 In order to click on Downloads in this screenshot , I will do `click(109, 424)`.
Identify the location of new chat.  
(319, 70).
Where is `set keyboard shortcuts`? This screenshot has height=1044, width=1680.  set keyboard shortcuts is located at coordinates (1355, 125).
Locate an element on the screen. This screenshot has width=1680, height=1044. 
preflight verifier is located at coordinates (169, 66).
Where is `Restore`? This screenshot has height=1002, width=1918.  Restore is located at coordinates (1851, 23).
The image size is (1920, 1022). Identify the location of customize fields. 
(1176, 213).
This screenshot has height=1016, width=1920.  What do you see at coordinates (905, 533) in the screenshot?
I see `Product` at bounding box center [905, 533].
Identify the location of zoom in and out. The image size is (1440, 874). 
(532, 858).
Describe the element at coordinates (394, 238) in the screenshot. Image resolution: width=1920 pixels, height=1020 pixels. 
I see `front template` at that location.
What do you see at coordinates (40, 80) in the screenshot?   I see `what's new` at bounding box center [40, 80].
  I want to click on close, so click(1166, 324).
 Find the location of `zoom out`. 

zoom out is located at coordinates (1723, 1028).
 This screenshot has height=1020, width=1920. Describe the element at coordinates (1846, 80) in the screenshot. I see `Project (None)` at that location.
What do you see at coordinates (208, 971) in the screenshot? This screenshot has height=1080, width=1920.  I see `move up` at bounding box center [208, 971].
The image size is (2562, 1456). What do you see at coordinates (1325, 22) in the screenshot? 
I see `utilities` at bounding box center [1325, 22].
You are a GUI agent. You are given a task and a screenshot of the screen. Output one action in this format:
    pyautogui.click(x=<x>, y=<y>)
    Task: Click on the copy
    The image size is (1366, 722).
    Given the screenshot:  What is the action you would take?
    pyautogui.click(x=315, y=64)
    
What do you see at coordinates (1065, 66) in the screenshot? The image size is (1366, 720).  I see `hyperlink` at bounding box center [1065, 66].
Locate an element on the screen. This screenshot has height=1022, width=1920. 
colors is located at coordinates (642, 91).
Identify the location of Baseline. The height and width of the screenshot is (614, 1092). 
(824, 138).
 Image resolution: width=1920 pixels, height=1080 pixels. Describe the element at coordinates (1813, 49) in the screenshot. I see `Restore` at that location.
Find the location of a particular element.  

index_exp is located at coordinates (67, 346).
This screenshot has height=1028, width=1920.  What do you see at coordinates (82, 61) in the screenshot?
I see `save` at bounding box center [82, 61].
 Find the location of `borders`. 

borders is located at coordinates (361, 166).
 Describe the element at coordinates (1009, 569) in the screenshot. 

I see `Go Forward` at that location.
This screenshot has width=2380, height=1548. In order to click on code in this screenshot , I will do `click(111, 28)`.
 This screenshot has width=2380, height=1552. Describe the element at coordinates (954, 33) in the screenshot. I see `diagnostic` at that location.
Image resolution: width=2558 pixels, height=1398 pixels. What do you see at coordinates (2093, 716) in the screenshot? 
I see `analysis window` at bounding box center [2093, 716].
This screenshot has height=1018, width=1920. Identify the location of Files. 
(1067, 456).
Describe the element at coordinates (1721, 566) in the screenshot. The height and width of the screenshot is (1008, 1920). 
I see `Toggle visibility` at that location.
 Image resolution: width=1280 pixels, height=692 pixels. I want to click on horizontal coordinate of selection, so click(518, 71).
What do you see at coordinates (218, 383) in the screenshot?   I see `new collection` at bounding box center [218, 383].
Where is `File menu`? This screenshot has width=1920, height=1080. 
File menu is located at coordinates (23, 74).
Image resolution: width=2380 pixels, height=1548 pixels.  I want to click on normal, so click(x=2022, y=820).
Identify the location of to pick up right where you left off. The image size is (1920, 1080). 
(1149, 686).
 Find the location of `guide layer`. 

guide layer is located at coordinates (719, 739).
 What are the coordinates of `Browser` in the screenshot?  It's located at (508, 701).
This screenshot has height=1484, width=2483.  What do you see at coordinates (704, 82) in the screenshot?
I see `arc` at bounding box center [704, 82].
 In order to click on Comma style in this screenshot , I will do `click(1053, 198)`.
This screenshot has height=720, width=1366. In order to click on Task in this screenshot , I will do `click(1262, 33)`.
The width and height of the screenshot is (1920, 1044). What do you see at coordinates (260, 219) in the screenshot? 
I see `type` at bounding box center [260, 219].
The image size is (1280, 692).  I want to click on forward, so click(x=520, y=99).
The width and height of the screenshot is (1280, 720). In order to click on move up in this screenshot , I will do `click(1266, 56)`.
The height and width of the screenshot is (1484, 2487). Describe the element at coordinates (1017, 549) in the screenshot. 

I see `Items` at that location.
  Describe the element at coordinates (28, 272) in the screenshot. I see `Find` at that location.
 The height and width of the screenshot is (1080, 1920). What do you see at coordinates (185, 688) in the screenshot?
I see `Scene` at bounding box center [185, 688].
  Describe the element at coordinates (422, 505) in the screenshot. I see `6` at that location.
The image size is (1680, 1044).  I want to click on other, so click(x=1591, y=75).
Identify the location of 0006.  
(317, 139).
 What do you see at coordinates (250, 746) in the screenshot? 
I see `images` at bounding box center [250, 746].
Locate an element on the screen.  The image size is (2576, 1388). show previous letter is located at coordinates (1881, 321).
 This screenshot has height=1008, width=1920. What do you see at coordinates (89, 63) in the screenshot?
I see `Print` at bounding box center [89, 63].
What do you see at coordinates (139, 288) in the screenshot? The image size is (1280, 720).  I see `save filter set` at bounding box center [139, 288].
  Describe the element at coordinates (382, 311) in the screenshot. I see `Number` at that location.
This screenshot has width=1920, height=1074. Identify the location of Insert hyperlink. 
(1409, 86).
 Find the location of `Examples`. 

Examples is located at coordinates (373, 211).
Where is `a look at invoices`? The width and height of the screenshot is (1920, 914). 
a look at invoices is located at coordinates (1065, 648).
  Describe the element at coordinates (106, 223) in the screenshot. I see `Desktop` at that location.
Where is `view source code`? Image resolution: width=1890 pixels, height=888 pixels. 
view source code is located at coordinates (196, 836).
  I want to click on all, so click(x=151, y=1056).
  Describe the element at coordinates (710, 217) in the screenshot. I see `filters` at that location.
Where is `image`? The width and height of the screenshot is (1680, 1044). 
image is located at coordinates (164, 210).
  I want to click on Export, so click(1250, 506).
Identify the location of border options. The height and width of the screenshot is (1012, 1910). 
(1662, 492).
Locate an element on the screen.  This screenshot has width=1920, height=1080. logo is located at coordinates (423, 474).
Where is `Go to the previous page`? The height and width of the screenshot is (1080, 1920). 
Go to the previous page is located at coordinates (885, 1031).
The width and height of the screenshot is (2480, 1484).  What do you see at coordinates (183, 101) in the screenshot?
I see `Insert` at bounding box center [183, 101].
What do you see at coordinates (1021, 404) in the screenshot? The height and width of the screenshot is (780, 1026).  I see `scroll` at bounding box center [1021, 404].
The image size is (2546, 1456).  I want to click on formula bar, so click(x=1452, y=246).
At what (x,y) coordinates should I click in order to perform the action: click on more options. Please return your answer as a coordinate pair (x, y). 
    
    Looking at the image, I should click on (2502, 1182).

- WHAT NEEDS TO BE DONE: Reproduce every one of the records above, line for line and character for character, changing nothing.

- CORRECT ANSWER:
 In order to click on Downloads in this screenshot , I will do `click(109, 424)`.
Identify the location of new chat.  
(319, 70).
Where is `set keyboard shortcuts`? This screenshot has height=1044, width=1680.  set keyboard shortcuts is located at coordinates (1355, 125).
Locate an element on the screen. This screenshot has width=1680, height=1044. 
preflight verifier is located at coordinates (169, 66).
Where is `Restore`? This screenshot has height=1002, width=1918.  Restore is located at coordinates (1851, 23).
The image size is (1920, 1022). Identify the location of customize fields. 
(1176, 213).
This screenshot has height=1016, width=1920.  What do you see at coordinates (905, 533) in the screenshot?
I see `Product` at bounding box center [905, 533].
Identify the location of zoom in and out. The image size is (1440, 874). 
(532, 858).
Describe the element at coordinates (394, 238) in the screenshot. Image resolution: width=1920 pixels, height=1020 pixels. 
I see `front template` at that location.
What do you see at coordinates (40, 80) in the screenshot?   I see `what's new` at bounding box center [40, 80].
  I want to click on close, so click(1166, 324).
 Find the location of `zoom out`. 

zoom out is located at coordinates (1723, 1028).
 This screenshot has height=1020, width=1920. Describe the element at coordinates (1846, 80) in the screenshot. I see `Project (None)` at that location.
What do you see at coordinates (208, 971) in the screenshot? This screenshot has height=1080, width=1920.  I see `move up` at bounding box center [208, 971].
The image size is (2562, 1456). What do you see at coordinates (1325, 22) in the screenshot? 
I see `utilities` at bounding box center [1325, 22].
You are a GUI agent. You are given a task and a screenshot of the screen. Output one action in this format:
    pyautogui.click(x=<x>, y=<y>)
    Task: Click on the copy
    The image size is (1366, 722).
    Given the screenshot:  What is the action you would take?
    pyautogui.click(x=315, y=64)
    
What do you see at coordinates (1065, 66) in the screenshot? The image size is (1366, 720).  I see `hyperlink` at bounding box center [1065, 66].
Locate an element on the screen. This screenshot has height=1022, width=1920. 
colors is located at coordinates (642, 91).
Identify the location of Baseline. The height and width of the screenshot is (614, 1092). 
(824, 138).
 Image resolution: width=1920 pixels, height=1080 pixels. Describe the element at coordinates (1813, 49) in the screenshot. I see `Restore` at that location.
Find the location of a particular element.  

index_exp is located at coordinates (67, 346).
This screenshot has height=1028, width=1920.  What do you see at coordinates (82, 61) in the screenshot?
I see `save` at bounding box center [82, 61].
 Find the location of `borders`. 

borders is located at coordinates (361, 166).
 Describe the element at coordinates (1009, 569) in the screenshot. 

I see `Go Forward` at that location.
This screenshot has width=2380, height=1548. In order to click on code in this screenshot , I will do `click(111, 28)`.
 This screenshot has width=2380, height=1552. Describe the element at coordinates (954, 33) in the screenshot. I see `diagnostic` at that location.
Image resolution: width=2558 pixels, height=1398 pixels. What do you see at coordinates (2093, 716) in the screenshot? 
I see `analysis window` at bounding box center [2093, 716].
This screenshot has height=1018, width=1920. Identify the location of Files. 
(1067, 456).
Describe the element at coordinates (1721, 566) in the screenshot. The height and width of the screenshot is (1008, 1920). 
I see `Toggle visibility` at that location.
 Image resolution: width=1280 pixels, height=692 pixels. I want to click on horizontal coordinate of selection, so click(518, 71).
What do you see at coordinates (218, 383) in the screenshot?   I see `new collection` at bounding box center [218, 383].
Where is `File menu`? This screenshot has width=1920, height=1080. 
File menu is located at coordinates (23, 74).
Image resolution: width=2380 pixels, height=1548 pixels.  I want to click on normal, so click(x=2022, y=820).
Identify the location of to pick up right where you left off. The image size is (1920, 1080). 
(1149, 686).
 Find the location of `guide layer`. 

guide layer is located at coordinates (719, 739).
 What are the coordinates of `Browser` in the screenshot?  It's located at (508, 701).
This screenshot has height=1484, width=2483.  What do you see at coordinates (704, 82) in the screenshot?
I see `arc` at bounding box center [704, 82].
 In order to click on Comma style in this screenshot , I will do `click(1053, 198)`.
This screenshot has height=720, width=1366. In order to click on Task in this screenshot , I will do `click(1262, 33)`.
The width and height of the screenshot is (1920, 1044). What do you see at coordinates (260, 219) in the screenshot? 
I see `type` at bounding box center [260, 219].
The image size is (1280, 692).  I want to click on forward, so click(x=520, y=99).
The width and height of the screenshot is (1280, 720). In order to click on move up in this screenshot , I will do `click(1266, 56)`.
The height and width of the screenshot is (1484, 2487). Describe the element at coordinates (1017, 549) in the screenshot. 

I see `Items` at that location.
  Describe the element at coordinates (28, 272) in the screenshot. I see `Find` at that location.
 The height and width of the screenshot is (1080, 1920). What do you see at coordinates (185, 688) in the screenshot?
I see `Scene` at bounding box center [185, 688].
  Describe the element at coordinates (422, 505) in the screenshot. I see `6` at that location.
The image size is (1680, 1044).  I want to click on other, so click(x=1591, y=75).
Identify the location of 0006.  
(317, 139).
 What do you see at coordinates (250, 746) in the screenshot? 
I see `images` at bounding box center [250, 746].
Locate an element on the screen.  The image size is (2576, 1388). show previous letter is located at coordinates (1881, 321).
 This screenshot has height=1008, width=1920. What do you see at coordinates (89, 63) in the screenshot?
I see `Print` at bounding box center [89, 63].
What do you see at coordinates (139, 288) in the screenshot? The image size is (1280, 720).  I see `save filter set` at bounding box center [139, 288].
  Describe the element at coordinates (382, 311) in the screenshot. I see `Number` at that location.
This screenshot has width=1920, height=1074. Identify the location of Insert hyperlink. 
(1409, 86).
 Find the location of `Examples`. 

Examples is located at coordinates (373, 211).
Where is `a look at invoices`? The width and height of the screenshot is (1920, 914). 
a look at invoices is located at coordinates (1065, 648).
  Describe the element at coordinates (106, 223) in the screenshot. I see `Desktop` at that location.
Where is `view source code`? Image resolution: width=1890 pixels, height=888 pixels. 
view source code is located at coordinates (196, 836).
  I want to click on all, so click(x=151, y=1056).
  Describe the element at coordinates (710, 217) in the screenshot. I see `filters` at that location.
Where is `image`? The width and height of the screenshot is (1680, 1044). 
image is located at coordinates (164, 210).
  I want to click on Export, so click(1250, 506).
Identify the location of border options. The height and width of the screenshot is (1012, 1910). 
(1662, 492).
Locate an element on the screen.  This screenshot has width=1920, height=1080. logo is located at coordinates (423, 474).
Where is `Go to the previous page`? The height and width of the screenshot is (1080, 1920). 
Go to the previous page is located at coordinates (885, 1031).
The width and height of the screenshot is (2480, 1484).  What do you see at coordinates (183, 101) in the screenshot?
I see `Insert` at bounding box center [183, 101].
What do you see at coordinates (1021, 404) in the screenshot? The height and width of the screenshot is (780, 1026).  I see `scroll` at bounding box center [1021, 404].
The image size is (2546, 1456).  I want to click on formula bar, so click(x=1452, y=246).
At what (x,y) coordinates should I click in order to perform the action: click on more options. Please return your answer as a coordinate pair (x, y). 
    
    Looking at the image, I should click on (2502, 1182).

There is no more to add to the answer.